THE STATUS PAGE for Anthropic's Claude has been unusually busy this month. On March 2, the chatbot suffered a global outage just days after climbing to the top of the App Store — a textbook case of what engineers grimly call "success tax." What began as elevated error rates escalated into a prolonged outage affecting web access, authentication, and model endpoints for several hours. Users were left unable to access the chatbot through its web interface, mobile apps, and coding tools, though the core API remained functional for developers with direct integrations. Then it happened again. And again. Across March, Claude logged at least ten distinct service disruptions, ranging from brief authentication hiccups to a brutal seven-hour stretch of elevated errors on Opus 4.6 on March 25 that sent more than 4,000 Downdetector reports flooding in.

Anthropic is not uniquely afflicted. OpenAI's ChatGPT suffered back-to-back outages on February 3 and 4, with over 28,000 Downdetector reports on the first day and more than 24,000 on the second. In the last 90 days alone, ChatGPT has logged 53 incidents — one major outage and 52 minor ones. The pattern is industry-wide: as AI models graduate from novelty to infrastructure, the gap between what users expect (always-on, instant, flawless) and what providers can deliver (complicated distributed systems running the most compute-intensive software ever written) is widening uncomfortably.

Success tax

But the Claude outages land differently in March 2026 than they would have a year ago. Anthropic now serves more than 300,000 business customers, and its number of large accounts — each representing more than $100,000 in annual run-rate revenue — has grown nearly sevenfold in the past year. Over 40% of professional developers now use AI-assisted coding tools in their production environments. When Claude goes dark, it is not hobbyists losing their conversational toy. It is engineering teams losing their pair programmer, content pipelines freezing mid-cycle, and customer support bots falling silent while ticket queues swell. Single-vendor dependency creates a productivity wall: if your AI is hard-coded to one provider, their downtime is your operational crisis.

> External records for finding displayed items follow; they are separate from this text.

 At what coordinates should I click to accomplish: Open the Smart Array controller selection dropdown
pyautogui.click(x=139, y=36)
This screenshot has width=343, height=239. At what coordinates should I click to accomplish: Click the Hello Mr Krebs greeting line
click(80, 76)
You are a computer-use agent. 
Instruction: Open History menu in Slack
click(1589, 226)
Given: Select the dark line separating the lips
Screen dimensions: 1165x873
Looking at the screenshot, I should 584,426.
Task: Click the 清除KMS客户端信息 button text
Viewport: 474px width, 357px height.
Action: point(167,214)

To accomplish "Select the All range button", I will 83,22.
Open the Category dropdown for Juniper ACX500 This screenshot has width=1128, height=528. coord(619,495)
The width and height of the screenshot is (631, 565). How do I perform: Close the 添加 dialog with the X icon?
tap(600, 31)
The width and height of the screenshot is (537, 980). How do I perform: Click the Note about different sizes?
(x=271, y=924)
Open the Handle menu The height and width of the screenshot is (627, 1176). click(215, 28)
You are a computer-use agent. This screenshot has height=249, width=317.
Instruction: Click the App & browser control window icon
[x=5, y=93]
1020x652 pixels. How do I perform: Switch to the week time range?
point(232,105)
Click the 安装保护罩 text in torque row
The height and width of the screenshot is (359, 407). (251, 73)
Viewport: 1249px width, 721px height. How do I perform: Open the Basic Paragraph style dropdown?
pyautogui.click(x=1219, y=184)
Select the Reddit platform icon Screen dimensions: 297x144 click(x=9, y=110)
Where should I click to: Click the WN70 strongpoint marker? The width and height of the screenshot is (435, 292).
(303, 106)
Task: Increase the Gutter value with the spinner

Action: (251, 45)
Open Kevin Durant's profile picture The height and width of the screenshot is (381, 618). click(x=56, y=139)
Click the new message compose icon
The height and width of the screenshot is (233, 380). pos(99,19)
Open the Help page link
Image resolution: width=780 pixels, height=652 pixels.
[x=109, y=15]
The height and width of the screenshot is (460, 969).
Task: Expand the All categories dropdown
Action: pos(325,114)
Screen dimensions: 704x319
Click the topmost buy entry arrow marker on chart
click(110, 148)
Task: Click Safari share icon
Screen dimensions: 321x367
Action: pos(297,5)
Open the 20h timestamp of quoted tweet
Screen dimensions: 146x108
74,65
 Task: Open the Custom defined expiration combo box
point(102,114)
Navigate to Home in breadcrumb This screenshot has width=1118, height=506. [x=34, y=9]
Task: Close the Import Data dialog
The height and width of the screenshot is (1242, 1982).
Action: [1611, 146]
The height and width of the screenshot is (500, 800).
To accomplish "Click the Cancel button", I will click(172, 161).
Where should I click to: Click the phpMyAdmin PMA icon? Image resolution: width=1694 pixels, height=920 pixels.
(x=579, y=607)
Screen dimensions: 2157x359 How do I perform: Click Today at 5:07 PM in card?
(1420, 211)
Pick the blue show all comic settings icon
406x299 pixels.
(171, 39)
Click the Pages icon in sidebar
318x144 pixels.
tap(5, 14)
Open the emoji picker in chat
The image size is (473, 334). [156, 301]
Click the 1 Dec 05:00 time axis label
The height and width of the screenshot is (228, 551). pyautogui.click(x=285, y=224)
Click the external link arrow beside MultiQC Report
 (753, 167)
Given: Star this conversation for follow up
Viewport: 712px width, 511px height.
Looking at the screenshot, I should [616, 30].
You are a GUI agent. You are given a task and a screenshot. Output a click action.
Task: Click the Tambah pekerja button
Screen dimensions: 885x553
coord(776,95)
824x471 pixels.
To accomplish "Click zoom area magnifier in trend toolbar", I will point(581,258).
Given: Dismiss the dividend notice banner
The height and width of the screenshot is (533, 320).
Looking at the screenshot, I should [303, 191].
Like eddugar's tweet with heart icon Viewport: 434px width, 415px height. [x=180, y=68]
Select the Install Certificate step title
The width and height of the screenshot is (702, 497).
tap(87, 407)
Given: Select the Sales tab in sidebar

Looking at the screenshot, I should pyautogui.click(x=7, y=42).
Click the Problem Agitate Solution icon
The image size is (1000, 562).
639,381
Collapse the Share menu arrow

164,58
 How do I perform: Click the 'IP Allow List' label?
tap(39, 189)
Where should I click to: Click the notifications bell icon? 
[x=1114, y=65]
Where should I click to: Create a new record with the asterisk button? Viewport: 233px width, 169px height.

The trouble is that the frontier AI providers are scaling demand and infrastructure simultaneously — and demand is winning. Anthropic has committed a staggering amount of capital to closing the gap. The company has access to over one gigawatt of capacity coming online in 2026 through Google Cloud alone, backed by a commitment to deploy up to one million TPUv7 Ironwood chips. A separate $50 billion partnership with neocloud provider Fluidstack will build custom data centers in Texas and New York, scheduled to go live throughout 2026. Add in Amazon's Project Rainier — 500,000 Trainium2 chips scaling to one million — and a $30 billion Microsoft Azure commitment, and Anthropic's total compute pipeline approaches multi-gigawatt scale, capacity hitherto available only to the largest hyperscalers. It is, by any measure, an extraordinary infrastructure splurge for a company that was a 30-person research lab three years ago.

Routing around the outage

Yet raw capacity alone does not solve the reliability problem, and enterprises are not waiting for Anthropic (or OpenAI, or Google) to achieve five-nines uptime on their own. A nascent but fast-growing category of infrastructure — the LLM gateway — has emerged to abstract away the single-provider bottleneck. AI infrastructure breaks before models do, and relying on a single LLM provider creates operational risk that enterprise gateways solve with seamless failover and multi-provider routing. Companies like Bifrost, LiteLLM, Cloudflare, and Kong now offer routing layers that sit between applications and model APIs, automatically redirecting requests to healthy providers when the primary goes down. According to IDC's 2026 AI and Automation FutureScape, by 2028 70% of top AI-driven enterprises will use advanced multi-tool architectures to dynamically manage model routing across diverse providers.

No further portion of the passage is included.